DO YOU EVEN read FPPs critically, BRO
posted by phooky at 9:05 AM on April 4 [3 favorites]


well, I'm personally one of Searle's unconscious room-systems with a little homunculus inside my skull mindlessly shuffling symbols around, which is a great comfort.
posted by BungaDunga at 9:07 AM on April 4 [10 favorites]


With a lack of familiarity with the author, this just feels so incredibly deep into Poe's Law territory.
posted by KrampusQuick at 9:20 AM on April 4 [1 favorite]


sometimes you can get interesting output from humans by crafting adversarial prompts — the technical term for this sort of thing is "nam-shub" — written in highly agglutinative languages such as ancient sumerian
posted by bombastic lowercase pronouncements at 9:22 AM on April 4 [11 favorites]


Meanwhile, people are discovering that dialogues with AIs, especially with tailored responses can affect peoples' belief systems.

Durably reducing conspiracy beliefs through dialogues with AI

I don't think we're preparing nearly enough for potential outcomes where AI systems discover how to manipulate people. Especially with so many people dismissing them as smoke and mirrors now.
posted by evilangela at 9:32 AM on April 4 [8 favorites]


crafting adversarial prompts ... written in highly agglutinative languages such as ancient sumerian

Yeah but then they just start whining about shitty copper quality
posted by Greg_Ace at 9:35 AM on April 4 [13 favorites]


Question... Years ago, I pondered the Turing Test and thought about ways to reveal that it was a machine and not a person. My strategy was to give it nonsense, assuming that a human would quickly determine I was an idiot of sorts and respond accordingly. A machine's first premise is that I am human and will try to deal with my BS as best it can, keeping the conversation going. My assumption, or first premise, is that LLM prompts are considered valid and the code will process them despite... So, who will give up first when confronted by my babbling, the machine or the human?
posted by njohnson23 at 10:11 AM on April 4 [2 favorites]

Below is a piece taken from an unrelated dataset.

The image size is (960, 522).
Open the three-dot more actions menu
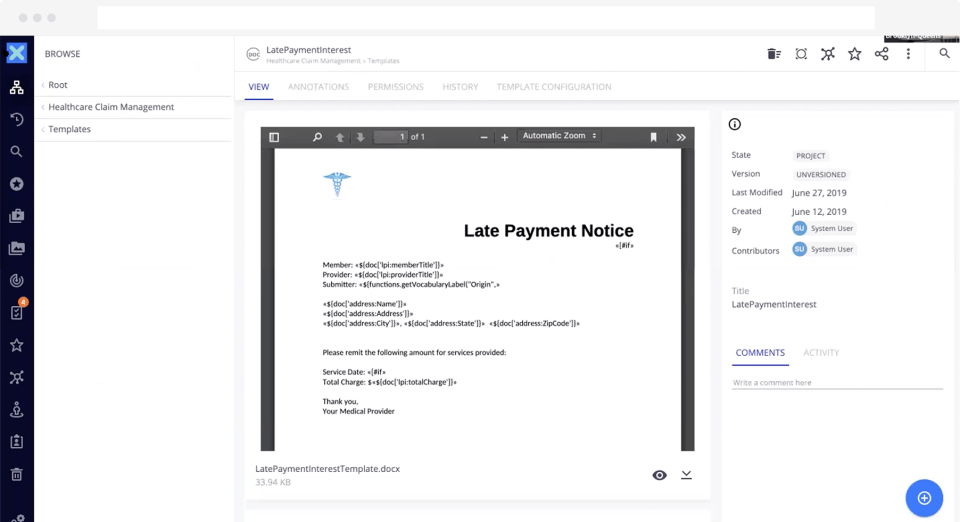pos(908,54)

sometimes you can get interesting output from humans by crafting adversarial prompts... in highly agglutinative languages such as ancient sumerian

You can, but I can't... agglutinative intolerance.
posted by otherchaz at 12:42 PM on April 4 [5 favorites]


ugh, evilangela... we're hiring in my academic department, AI is a desideratum, and we have had SO MANY candidates through who have so clearly NOT thought through the ethics of what they're doing AT ALL.

I, of course, poke them hard during job-talk Q&A and howl about it in feedback to the search committee, and most of the time it's been effective, but there was this one person we actually made an offer to whose research was, yes, teaching AI how to manipulate people more effectively.

Fortunately, the offer was not accepted, because I seriously would have gone to the department chair and been like "them or me, y'all, them or me, you want my resignation on the spot because of the moral injury y'all just inflicted on me by hiring this person, YOU GOT IT."
posted by humbug at 2:11 PM on April 4 [8 favorites]


oh really? what are the tokens? what are the weights? what are the features and target variables?

Is this satire?

Each brain has been trained since birth on a wide variety of both text and audiovisual media, including large copyrighted datasets

I ask because, with rare exception, this is incontrovertibly and unquestionably true.

If it's meant to be serious, that was a rather poor choice of quote to use as a launchpad for the rant.